Update: So, the value results are derived from math.atan2 function. The values are from 0<theta<180 or -180<theta<0. The problem arises when we are dealing with a change of direction from 170 (upper left corner) to -170 (lower left corner) for example, where the change is really just 20 degrees. However, when we go from -30 (Lower right corner) to 10 (upper right corner), the change is really 40 degrees. I hope I explained it well.
I believe this should work (took the definition from #JasonD's answer):
test["Value"].rolling(2).apply(lambda x: 180 - abs(abs(x[0] - x[1]) - 180))
Out[45]:
0 NaN
1 30.0
2 110.0
3 20.0
4 40.0
5 70.0
6 30.0
7 40.0
8 10.0
Name: Value, dtype: float64
How it works:
Based on your question, the two angles a and b are between 0 and +/-180. For 0 < d < 180 I will write d < 180 and for -180 < d < 0 I will write d < 0. There are four possibilities:
a < 180, b < 180 -> the result is simply |a - b|. And since |a - b| - 180 cannot be greater than 180, the formula will simplify to a - b if a > b and b - a if b > a.
a < 0, b < 0 - > The same logic applies here. Both negative and their absolute difference cannot be greater than 180. The result will be |a - b|.

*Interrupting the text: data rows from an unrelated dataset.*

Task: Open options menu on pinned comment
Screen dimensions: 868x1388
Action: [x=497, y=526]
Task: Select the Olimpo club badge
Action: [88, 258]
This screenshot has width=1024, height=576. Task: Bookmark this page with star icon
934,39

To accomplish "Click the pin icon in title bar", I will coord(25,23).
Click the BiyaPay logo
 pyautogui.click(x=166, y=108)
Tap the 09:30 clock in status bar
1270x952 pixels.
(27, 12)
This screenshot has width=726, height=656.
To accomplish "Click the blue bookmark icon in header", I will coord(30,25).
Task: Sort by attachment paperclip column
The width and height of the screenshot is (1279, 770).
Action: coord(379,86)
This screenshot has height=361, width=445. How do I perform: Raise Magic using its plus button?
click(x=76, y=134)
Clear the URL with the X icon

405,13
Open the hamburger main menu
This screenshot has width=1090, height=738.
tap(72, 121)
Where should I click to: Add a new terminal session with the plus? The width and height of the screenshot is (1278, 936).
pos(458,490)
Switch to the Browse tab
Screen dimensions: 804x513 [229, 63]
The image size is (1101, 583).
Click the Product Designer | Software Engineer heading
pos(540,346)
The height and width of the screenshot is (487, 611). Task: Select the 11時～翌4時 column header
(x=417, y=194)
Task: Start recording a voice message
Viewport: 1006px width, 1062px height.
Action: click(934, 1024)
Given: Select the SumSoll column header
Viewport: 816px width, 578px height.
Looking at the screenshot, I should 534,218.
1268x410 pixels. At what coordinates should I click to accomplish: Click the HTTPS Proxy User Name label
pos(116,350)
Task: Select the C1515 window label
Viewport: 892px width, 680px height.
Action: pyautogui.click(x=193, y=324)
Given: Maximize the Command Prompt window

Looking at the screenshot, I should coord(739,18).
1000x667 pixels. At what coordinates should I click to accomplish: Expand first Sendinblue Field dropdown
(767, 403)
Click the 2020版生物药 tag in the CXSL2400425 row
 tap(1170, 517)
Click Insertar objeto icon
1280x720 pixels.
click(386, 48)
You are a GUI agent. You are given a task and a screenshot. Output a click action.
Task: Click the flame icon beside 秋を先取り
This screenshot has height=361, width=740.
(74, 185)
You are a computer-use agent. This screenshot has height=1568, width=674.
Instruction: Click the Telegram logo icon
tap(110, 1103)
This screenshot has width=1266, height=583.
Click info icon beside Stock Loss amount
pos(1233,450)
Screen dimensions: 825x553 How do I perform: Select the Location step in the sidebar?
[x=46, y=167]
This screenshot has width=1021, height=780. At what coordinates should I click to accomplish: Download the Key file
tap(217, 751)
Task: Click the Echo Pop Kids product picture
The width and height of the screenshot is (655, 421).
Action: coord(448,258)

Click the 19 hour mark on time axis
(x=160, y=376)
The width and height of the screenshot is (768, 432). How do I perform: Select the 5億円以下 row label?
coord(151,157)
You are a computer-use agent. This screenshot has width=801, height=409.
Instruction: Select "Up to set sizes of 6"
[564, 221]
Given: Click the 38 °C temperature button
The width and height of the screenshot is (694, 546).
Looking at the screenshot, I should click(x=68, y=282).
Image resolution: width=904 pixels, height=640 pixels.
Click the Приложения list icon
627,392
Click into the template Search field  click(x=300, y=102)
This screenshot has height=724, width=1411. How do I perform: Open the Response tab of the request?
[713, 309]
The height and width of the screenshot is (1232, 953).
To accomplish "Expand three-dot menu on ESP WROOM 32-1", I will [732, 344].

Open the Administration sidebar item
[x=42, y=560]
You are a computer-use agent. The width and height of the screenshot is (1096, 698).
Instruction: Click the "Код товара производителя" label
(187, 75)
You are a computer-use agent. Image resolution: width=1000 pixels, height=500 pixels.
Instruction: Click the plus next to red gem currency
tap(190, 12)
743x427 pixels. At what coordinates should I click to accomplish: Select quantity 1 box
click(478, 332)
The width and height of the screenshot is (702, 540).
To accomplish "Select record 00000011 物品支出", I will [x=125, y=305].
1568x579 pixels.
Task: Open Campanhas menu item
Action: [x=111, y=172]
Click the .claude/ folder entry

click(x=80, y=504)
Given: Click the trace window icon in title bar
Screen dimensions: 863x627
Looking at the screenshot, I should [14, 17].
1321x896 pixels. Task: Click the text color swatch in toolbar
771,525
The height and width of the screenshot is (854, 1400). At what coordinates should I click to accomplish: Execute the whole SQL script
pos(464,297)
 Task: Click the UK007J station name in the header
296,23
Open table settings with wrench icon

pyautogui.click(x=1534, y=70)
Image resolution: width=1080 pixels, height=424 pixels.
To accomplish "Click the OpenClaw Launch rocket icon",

a < 180, b < 0 - > a - b will be greater than 0 for sure. For the cases where |a - b| > 180, we should look at the other angle and this translates to 360 - |a - b|.
a < 0, b < 180 -> again, similar to the above. If the absolute difference is greater than 180, calculate 360 - absolute difference.
For the pandas part: rolling(n) creates arrays of size n. For 2: (row 0, row1), (row1, row2), ... With apply, you apply that formula to every rolling pair where x[0] is the first element (a) and x[1] is the second element.